The 50th anniversary of Churchill’s Death
… was yesterday. There’s a fine remembrance by Boris Johnson.
Apart from being a central character in one of the (the?) most popular gaming topic in history, Churchill represented a different age. Even in his own time he was an anachronism. In many ways he was the Last Victorian, clinging desperately to The Empire in an age of colonial independence. Despite this, he was also a futurist: He played a pivotal role in the development of the tank, radar and atomic weapons (in that one of his close advisors quickly grasped the potential in the thirties, appraised Churchill, and passed information and people to the US).
He was not a great strategic thinker. He wasn’t a consistent thinker. But he had so many ideas that some of them were great. And he consistently voiced warnings about the Nazi Menace, when the rest of the world tried to bury its head in the sand. You can argue about his accomplishments (and disasters), but you cannot deny that he was singular.
We no longer seem to have interesting, accomplished politicians. Churchill lived in an age where you could offend people (he certainly did) and still be elected. Compare him to the average politician with 20+ years in Congress or Parliment today.

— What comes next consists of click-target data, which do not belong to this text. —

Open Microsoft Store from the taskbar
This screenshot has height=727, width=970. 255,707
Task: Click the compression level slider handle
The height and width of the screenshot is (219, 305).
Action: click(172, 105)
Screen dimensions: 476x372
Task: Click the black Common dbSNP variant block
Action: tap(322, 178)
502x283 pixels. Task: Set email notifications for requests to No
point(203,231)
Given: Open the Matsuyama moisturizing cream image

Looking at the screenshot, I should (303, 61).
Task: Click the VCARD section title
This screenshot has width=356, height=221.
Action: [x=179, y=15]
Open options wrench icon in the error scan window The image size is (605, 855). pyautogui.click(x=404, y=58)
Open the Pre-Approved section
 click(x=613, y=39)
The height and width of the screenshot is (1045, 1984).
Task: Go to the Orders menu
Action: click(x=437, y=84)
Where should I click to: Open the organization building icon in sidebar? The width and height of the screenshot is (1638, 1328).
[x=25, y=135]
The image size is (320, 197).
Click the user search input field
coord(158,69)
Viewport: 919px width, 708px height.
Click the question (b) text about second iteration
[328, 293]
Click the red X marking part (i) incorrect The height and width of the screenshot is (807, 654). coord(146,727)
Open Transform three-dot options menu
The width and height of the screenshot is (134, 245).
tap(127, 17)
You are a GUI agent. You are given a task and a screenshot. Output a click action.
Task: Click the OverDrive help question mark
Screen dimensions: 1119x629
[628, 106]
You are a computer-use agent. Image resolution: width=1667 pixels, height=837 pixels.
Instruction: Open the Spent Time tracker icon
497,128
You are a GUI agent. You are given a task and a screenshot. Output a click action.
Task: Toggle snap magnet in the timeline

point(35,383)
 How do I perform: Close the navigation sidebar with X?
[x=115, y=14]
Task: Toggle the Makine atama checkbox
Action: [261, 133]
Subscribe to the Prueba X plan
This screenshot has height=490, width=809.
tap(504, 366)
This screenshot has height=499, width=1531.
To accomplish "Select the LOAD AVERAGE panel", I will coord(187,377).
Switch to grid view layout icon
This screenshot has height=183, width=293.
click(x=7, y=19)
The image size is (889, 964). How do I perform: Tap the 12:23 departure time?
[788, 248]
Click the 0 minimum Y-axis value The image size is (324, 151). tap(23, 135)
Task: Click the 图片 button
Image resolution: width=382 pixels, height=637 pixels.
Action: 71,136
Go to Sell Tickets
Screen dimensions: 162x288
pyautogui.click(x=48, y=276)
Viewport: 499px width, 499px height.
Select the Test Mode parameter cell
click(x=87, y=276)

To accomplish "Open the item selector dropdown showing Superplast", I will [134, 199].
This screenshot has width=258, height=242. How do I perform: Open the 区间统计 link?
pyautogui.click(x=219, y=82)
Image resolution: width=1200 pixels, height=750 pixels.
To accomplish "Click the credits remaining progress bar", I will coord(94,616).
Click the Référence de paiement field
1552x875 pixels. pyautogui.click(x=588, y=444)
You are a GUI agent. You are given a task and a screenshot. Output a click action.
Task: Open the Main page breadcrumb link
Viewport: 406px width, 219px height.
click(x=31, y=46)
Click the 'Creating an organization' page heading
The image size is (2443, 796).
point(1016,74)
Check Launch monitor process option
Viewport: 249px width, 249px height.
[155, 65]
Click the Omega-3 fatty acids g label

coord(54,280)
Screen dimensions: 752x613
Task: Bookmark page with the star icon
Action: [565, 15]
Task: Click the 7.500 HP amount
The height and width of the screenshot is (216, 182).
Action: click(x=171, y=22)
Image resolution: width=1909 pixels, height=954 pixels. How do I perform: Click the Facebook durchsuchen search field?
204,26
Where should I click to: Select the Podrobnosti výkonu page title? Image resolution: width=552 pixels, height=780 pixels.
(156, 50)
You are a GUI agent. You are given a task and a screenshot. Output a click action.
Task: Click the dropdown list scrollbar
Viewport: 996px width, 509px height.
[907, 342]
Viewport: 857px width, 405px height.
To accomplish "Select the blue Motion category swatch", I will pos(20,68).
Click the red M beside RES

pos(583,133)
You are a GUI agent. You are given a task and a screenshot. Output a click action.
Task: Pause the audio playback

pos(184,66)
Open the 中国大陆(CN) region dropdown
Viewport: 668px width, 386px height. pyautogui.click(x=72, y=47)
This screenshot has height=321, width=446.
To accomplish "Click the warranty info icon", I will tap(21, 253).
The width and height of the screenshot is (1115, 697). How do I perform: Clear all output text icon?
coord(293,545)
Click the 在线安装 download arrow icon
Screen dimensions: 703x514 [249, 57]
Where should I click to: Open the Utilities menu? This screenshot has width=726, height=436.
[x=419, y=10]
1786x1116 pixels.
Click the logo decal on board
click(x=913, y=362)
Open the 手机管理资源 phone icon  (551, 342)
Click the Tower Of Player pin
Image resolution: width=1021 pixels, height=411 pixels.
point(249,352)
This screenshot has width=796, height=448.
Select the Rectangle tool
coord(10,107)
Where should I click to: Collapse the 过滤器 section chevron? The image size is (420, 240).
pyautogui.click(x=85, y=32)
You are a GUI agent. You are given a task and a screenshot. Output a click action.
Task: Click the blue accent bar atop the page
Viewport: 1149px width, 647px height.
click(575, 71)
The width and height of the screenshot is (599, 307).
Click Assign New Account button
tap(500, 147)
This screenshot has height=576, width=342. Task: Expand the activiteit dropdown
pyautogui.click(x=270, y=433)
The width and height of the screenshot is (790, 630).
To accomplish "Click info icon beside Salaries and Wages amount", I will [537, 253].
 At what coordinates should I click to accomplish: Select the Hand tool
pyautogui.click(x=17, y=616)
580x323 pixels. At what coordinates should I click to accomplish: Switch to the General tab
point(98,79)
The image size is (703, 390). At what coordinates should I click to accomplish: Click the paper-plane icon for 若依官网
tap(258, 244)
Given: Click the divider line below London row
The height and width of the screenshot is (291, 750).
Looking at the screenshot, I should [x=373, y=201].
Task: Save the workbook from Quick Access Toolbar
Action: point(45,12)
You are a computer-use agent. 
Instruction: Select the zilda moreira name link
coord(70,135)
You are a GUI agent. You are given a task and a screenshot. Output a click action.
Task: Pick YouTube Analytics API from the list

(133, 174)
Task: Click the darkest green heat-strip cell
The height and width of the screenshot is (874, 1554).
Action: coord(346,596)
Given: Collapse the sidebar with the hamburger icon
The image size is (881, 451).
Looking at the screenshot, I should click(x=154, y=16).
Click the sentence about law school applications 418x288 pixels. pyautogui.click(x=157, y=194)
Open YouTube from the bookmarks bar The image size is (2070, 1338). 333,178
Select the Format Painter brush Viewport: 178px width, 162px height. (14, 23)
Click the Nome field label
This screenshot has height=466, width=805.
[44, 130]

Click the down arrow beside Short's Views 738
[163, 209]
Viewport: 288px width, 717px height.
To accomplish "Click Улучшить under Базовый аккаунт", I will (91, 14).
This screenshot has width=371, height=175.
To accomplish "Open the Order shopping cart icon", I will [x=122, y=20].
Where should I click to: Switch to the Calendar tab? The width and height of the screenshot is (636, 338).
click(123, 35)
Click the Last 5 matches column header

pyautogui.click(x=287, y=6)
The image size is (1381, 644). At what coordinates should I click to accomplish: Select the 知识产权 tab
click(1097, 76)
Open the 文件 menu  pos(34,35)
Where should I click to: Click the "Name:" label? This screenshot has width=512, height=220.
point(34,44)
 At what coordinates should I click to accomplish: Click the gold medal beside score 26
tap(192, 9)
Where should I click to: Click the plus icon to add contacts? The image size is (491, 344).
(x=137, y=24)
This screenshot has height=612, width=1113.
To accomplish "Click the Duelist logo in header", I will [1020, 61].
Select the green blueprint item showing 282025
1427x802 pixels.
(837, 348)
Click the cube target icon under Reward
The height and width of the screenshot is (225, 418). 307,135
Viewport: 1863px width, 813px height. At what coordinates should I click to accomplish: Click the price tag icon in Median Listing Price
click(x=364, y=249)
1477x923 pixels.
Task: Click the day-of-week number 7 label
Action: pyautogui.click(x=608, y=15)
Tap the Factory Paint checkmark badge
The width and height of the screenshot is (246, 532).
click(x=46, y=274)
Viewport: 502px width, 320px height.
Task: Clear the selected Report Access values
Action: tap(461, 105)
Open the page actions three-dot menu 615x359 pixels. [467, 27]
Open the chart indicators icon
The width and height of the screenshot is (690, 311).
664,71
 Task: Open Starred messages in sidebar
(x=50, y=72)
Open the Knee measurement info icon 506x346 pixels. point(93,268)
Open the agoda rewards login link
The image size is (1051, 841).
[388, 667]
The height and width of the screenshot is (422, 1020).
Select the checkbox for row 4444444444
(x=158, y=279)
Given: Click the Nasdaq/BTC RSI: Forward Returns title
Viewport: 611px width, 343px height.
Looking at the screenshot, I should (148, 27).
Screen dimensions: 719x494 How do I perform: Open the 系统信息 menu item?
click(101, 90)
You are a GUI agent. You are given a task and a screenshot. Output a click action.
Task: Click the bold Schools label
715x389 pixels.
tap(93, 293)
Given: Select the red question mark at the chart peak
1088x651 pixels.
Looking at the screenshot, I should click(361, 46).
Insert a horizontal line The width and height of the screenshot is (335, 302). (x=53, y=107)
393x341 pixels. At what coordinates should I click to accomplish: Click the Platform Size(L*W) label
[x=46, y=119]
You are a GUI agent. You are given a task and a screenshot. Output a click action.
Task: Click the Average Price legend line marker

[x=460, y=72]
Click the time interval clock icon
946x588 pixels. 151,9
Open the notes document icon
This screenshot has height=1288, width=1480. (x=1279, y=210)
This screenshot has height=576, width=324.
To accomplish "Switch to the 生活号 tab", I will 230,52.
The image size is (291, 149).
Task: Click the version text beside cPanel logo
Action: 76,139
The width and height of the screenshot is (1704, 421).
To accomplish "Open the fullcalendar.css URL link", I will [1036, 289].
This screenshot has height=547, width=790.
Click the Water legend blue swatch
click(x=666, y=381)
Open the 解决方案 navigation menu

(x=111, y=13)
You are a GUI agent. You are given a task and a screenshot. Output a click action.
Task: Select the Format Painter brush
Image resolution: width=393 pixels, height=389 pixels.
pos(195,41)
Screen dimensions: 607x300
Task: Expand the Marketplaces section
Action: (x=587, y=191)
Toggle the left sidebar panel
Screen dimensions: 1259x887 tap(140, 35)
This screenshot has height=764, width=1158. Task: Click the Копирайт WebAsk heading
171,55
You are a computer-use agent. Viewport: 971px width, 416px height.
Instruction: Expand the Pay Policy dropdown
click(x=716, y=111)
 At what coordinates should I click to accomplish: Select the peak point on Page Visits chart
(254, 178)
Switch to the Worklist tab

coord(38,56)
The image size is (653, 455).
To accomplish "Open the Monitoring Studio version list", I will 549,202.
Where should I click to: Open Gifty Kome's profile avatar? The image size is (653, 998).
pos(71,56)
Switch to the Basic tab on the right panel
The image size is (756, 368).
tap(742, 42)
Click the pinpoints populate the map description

- Churchill was an accomplished painter.
- He served as a soldier (Churchill participated in the “Last great Cavalry charge of the British Empire,” he was a prisoner of war during the Boer Wars, although he escaped and later complained to Prime Minister Botha that the reward put on his head had been pitifully low).
- He was widely respected in the Navy for his stints as First Lord of the Admiralty.
- He was also a pilot very early on (back when each flight had a significant chance of death).
- He switched parties multiple times. (“Anyone can be a rat, but it takes a certain ingenuity to re-rat.” — WSC).
- He personally added brick rooms and guest areas to his house (Chartwell).
- Despite opposing many politicians, he seemed to genuinely like many of them (Hitler being the obvious exception). He got along quite well with Irish revolutionaries.
- He made a successful living as a writer (in fact, he’d have gone bankrupt without it).
- And he is one of the greatest Orators the world has seen; certainly the greatest in English
Of course, he had significant advantages. He certainly was “born on third base” but nobody can say he rested on his accomplishments. My main non-fiction reading of the last year (or so) has been The Last Lion. It is quite long (3 volumes) but fascinating throughout, for its glimpse into several different ages and one spectacular life.
PS — Churchill, of course, really did say many of the things attributed to him. But one anecdote that you probably haven’t heard. While a teenager he went around campus (Harrow?) with his childhood Nanny (“Woom”). He had been bullied during his early schooling, yet he introduced her to his classmates and did not make any attempt to hide the fact that she had raised him. Since teenage boys are still mostly the same from times past, one of his classmates later called it “one of the bravest things I’ve ever seen.”
Edit — Thanks to Jeff G for pointing out some stuttering/missed words.